Le contexte de l'affaire
Louis Carboni, fiché au grand banditisme, avait déjà été condamné à 19 reprises pour un total d'une cinquantaine d'années de prison depuis 1976. Son nom avait défrayé la chronique en 2001, lorsqu'il s'était évadé à bord d'un hélicoptère de la Sécurité civile détourné.
D'après Le Figaro, le tribunal avait condamné six hommes appartenant à une équipe de Propriano, censée avoir été missionnée pour exécuter cette vengeance, en octobre 2025. Le chef présumé de cette équipe, Yassine Akhazzane, un bandit en pleine ascension, avait été interpellé en compagnie de deux complices dans un véhicule, le 4 janvier 2021, une kalachnikov chargée entre les jambes.
La défense de Louis Carboni
Lors de l'audience, Louis Carboni s'est présenté comme « retraité du banditisme » ne connaissant « pratiquement pas » Yassine Akhazzane, croisé une seule fois, et « pas du tout » ses coprévenus condamnés en octobre. Il a déclaré : « Ils ont 20 ans, moi 70 ans, qu'est-ce que vous voulez que je fasse avec des gens comme cela ».

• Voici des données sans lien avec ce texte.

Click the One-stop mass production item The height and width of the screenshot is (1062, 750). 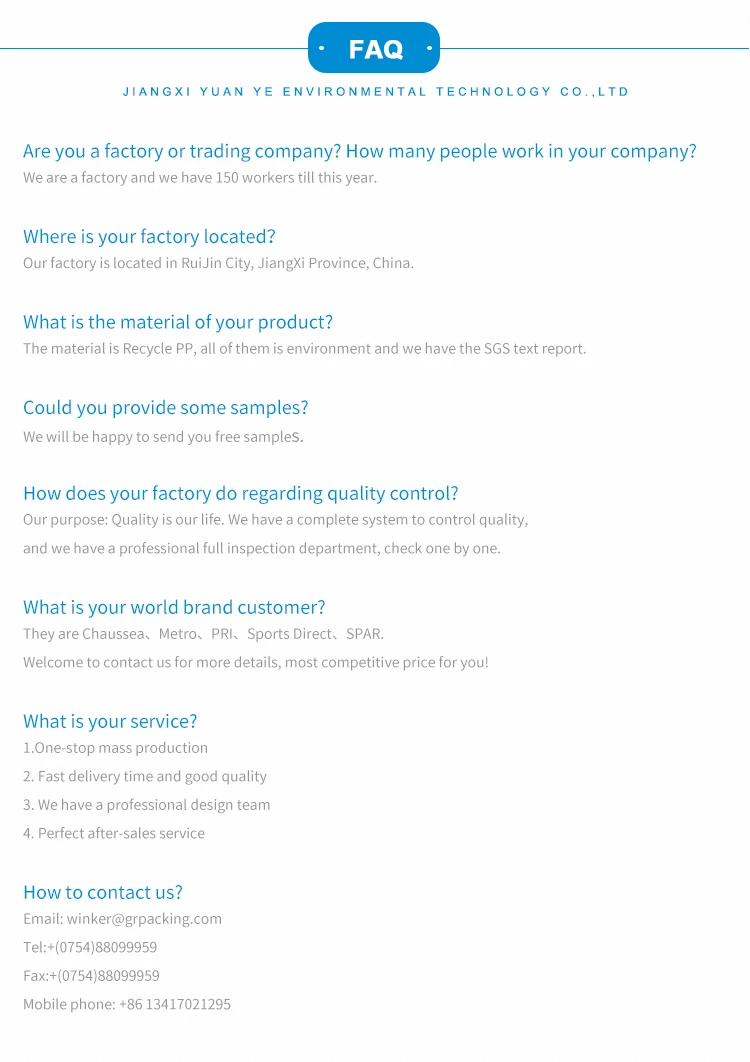coord(116,748)
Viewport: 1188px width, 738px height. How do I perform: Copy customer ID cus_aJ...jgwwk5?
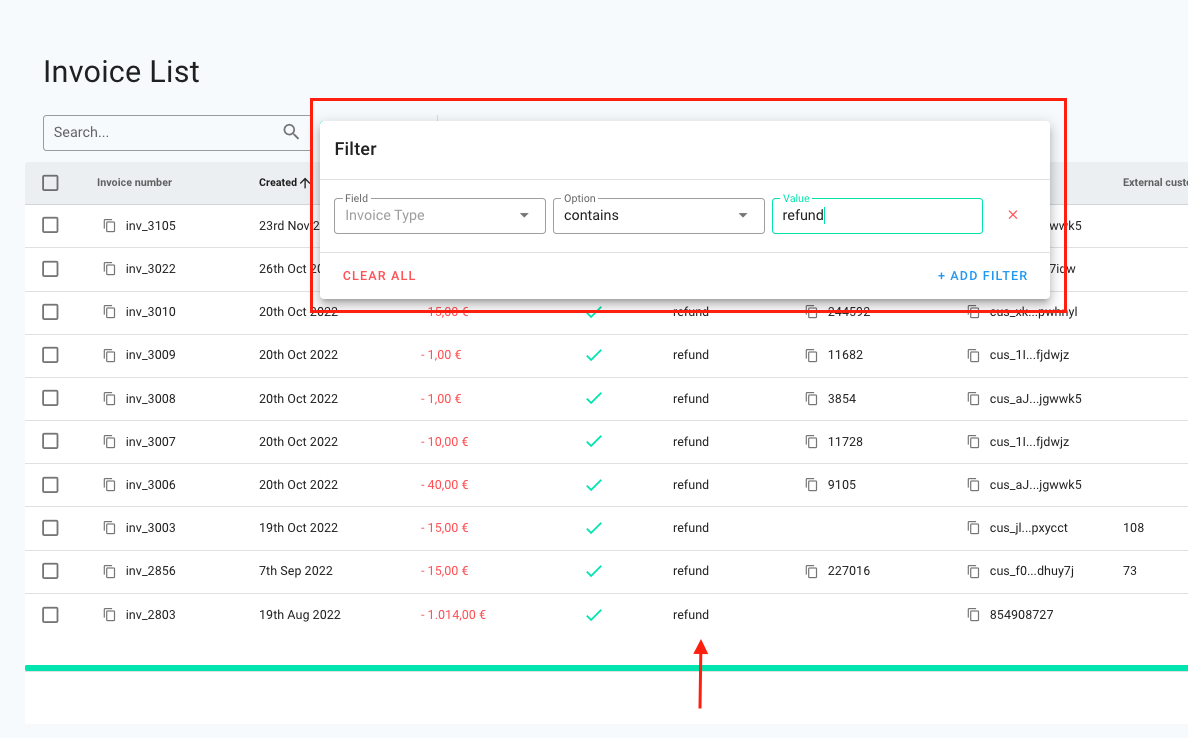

Son fils Jean-Antoine dit Tony Carboni, 36 ans, un pompier volontaire et entraîneur de foot sans aucun lien avec le banditisme, avait été tué à Ota (Corse-du-Sud). Louis Carboni a démenti toute opposition pour tenter d'écarter le mobile de la vengeance, assurant que les deux familles de bergers « s'entraidaient ».
Les réactions
L'avocate de Louis Carboni, Me Delphine Boesel, avait déploré des réquisitions signant « une condamnation à mort » et questionné sur « l'identification d'un commanditaire avant même l'acte qui aurait été commandité » alors qu'aucune cible n'est franchement ressortie de l'enquête.